I was looking for dragonflies and butterflies by the Otter Creek near Middlebury, Vermont, back in August and saw this tiny fly which I photographed and when I downloaded the photo it was a beautiful fruit fly Euaresta bella (I believe).

From Joe McClain:

This is a specimen of Arigope aurantia  [JAC: the “yellow garden spider”] that has taken up residence in our flower garden. My wife and I (mostly Helen, as she does most of the gardening) have been working around this striking lady. I’m pretty sure it’s a lady, because I’ve read that the females make this characteristic “zipper” web. The zipper is called a stabilimentum. The Wikipedia entry for this arachnid lists a number of common names, but not “zipper spider,” which is what I call them. I was amused to see that “Steeler spider” is among the names listed. I grew up a fan of the Steelers (which of course is pronounced “Stillers” in fluent Yinzer), but never heard this appellation, clearly based on the team colors. If you look closely in the near upper right, against the green roof of the Ladybug Loft, you can see that there is a meal there.

And from Grant Palmer of Oz. (All readers’ captions are indented.)

Two species for you:

First the Australian magpie (Gymnorhina tibicen). These photos are from my backyard, where I have a tiding of the subspecies  G. tibicen tibicen. There are nine subspecies. This subspecies is found along the east coast from South Queensland down to the NSW and Victorian border. Like most Australian native wildlife, it will try to harm you if it gets the chance. It is a wonderful songbird and can mimic a wide variety of birds and also dogs and horses (although I do not recall ever hearing it do that) and emergency vehicles. The best description of their call is by one of Australia’s best poets Thea Astley, “They roll the morning around in their throats.”

In a readership poll run by the Guardian in 2017 it won the title of Australian Bird of the Year just ahead of the Australian White Ibis (This bird is referred to as the Bin Chicken)

The second species is Homo sapiens enjoying the surf at a local beach in Newcastle NSW. The beach is the result of a pier that was constructed to make the entrance the the port of `Newcastle safer for shipping.

7 Comments

  1. Posted September 17, 2020 at 7:46 am | Permalink

    Very good! Not everyones’ cuppa, but it is interesting to find a grasshopper or cricket and toss it to the garden spider.
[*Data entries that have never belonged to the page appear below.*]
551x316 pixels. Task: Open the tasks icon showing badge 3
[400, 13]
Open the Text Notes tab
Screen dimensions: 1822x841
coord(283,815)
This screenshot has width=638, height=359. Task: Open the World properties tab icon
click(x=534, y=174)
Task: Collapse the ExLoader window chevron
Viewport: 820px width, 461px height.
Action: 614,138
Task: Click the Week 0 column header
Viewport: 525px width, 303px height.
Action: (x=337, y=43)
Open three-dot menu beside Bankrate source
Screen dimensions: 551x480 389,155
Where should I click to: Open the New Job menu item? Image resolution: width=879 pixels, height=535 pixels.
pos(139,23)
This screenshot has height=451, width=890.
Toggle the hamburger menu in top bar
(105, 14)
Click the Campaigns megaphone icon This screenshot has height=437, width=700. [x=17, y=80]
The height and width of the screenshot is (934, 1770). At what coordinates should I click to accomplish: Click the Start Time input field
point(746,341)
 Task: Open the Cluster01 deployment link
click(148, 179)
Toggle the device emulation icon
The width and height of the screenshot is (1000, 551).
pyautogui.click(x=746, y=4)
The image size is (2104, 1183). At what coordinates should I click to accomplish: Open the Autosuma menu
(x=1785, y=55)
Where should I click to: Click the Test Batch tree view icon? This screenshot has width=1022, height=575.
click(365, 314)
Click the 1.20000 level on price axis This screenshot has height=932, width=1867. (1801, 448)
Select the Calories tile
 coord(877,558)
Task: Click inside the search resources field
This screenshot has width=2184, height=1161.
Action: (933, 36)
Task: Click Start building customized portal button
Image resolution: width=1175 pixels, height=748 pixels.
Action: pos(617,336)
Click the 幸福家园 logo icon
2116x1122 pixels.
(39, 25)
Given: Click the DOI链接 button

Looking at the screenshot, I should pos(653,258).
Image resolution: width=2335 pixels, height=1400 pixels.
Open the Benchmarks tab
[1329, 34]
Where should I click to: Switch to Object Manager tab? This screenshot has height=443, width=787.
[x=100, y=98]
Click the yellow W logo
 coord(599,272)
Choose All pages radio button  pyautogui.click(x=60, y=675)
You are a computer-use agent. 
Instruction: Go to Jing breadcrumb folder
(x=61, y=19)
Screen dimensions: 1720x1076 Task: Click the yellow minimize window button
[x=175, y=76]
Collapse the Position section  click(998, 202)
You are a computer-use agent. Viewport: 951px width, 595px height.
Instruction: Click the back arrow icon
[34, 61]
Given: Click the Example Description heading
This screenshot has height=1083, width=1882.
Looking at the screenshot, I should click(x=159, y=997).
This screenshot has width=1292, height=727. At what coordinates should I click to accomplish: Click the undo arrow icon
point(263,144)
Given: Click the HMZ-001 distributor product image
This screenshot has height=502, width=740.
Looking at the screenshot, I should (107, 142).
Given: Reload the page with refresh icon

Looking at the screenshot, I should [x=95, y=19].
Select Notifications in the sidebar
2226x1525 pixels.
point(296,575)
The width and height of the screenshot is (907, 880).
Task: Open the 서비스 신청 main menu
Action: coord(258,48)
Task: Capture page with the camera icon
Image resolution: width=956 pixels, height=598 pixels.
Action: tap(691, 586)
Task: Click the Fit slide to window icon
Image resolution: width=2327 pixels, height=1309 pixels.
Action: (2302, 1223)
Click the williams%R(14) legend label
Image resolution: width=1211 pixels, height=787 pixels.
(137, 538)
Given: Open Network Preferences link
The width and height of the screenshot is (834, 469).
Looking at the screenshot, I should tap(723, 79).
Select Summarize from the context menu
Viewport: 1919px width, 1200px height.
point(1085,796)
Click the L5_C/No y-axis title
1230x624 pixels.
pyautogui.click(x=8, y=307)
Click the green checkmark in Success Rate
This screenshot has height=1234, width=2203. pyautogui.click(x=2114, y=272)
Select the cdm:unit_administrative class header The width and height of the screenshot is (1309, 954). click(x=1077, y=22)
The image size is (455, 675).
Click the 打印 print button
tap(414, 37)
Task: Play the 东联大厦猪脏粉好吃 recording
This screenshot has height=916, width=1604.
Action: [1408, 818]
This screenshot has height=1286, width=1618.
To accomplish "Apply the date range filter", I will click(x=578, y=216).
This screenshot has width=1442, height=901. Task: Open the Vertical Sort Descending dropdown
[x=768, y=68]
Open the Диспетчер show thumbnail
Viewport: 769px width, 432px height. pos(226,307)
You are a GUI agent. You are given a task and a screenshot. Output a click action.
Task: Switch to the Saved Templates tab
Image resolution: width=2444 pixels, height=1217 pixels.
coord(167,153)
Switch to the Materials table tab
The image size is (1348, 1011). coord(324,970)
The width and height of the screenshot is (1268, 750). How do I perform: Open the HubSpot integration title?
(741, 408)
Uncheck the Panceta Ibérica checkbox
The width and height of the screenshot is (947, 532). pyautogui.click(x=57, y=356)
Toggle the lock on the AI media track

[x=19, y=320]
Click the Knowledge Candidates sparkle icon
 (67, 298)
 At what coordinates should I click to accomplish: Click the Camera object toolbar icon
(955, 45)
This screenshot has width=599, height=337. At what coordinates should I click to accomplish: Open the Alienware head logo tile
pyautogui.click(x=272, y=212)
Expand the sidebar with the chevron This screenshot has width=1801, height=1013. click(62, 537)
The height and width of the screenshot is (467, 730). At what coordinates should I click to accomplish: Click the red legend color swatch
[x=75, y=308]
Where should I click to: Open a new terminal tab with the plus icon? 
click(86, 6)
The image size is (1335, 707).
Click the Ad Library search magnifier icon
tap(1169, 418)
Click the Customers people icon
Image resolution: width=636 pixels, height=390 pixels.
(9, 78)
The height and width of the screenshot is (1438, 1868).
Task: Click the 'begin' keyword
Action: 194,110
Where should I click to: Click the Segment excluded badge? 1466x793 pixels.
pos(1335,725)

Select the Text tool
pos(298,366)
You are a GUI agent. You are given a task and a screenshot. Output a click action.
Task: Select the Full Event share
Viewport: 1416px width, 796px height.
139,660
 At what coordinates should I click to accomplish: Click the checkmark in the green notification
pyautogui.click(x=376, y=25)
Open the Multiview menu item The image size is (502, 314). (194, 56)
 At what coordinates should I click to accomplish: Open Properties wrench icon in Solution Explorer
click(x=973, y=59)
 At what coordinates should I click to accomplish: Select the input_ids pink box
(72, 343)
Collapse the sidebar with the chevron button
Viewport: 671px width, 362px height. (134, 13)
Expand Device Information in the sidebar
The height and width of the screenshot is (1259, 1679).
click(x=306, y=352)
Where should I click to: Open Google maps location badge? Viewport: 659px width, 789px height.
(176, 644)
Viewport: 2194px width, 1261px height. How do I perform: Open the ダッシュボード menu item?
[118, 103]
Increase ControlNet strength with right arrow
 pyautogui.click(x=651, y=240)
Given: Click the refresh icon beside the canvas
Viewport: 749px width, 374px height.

She will appreciate it.

  2. bendzela
    Posted September 17, 2020 at 7:58 am | Permalink

    Argiopes are typically abundant here in Maine by this time of year. I usually find mowing our pastures distressing because I end up grinding up so many of these spiders, with their webs festooning the goldenrod.

    Alas, this year there are NONE, from the severe drought here in northern New England, I suspect.

    • rickflick
      Posted September 17, 2020 at 10:48 am | Permalink

      I couldn’t believe how much the numbers of spiders vary. Two years ago we had one spider (web) per square foot on some of our bushes. This year they’re are less than about 1 per square yard.

  3. Posted September 17, 2020 at 8:45 am | Permalink

    Okay,
    Here I pass on some photos that I made in the nature in the area of Tienen (Belgium)
    https://groetenuittienen.blog/vroege-herfstwandeling-in-tienen-15-09-2020/

  4. Posted September 17, 2020 at 2:11 pm | Permalink

    Sigh. … I could use some time on that lovely beach.

    The critter shots are nice, esp. the fruit fly and the spider.

  5. Mark R.
    Posted September 17, 2020 at 4:49 pm | Permalink

    Like Smokedpaprika above, I too would like to hang out on that beach.

    Interesting bird and cool insects.

  6. tjeales
    Posted September 17, 2020 at 7:37 pm | Permalink

    The fly and the spider are both lovely. we have local versions of both in Australia. As for the wonderful Australian Magpie, to be fair it is only males, and usually young inexperienced males that attack during a short part of the the breeding season when the chicks are young. That said it’s coming into spring and walking around is terrifying right now.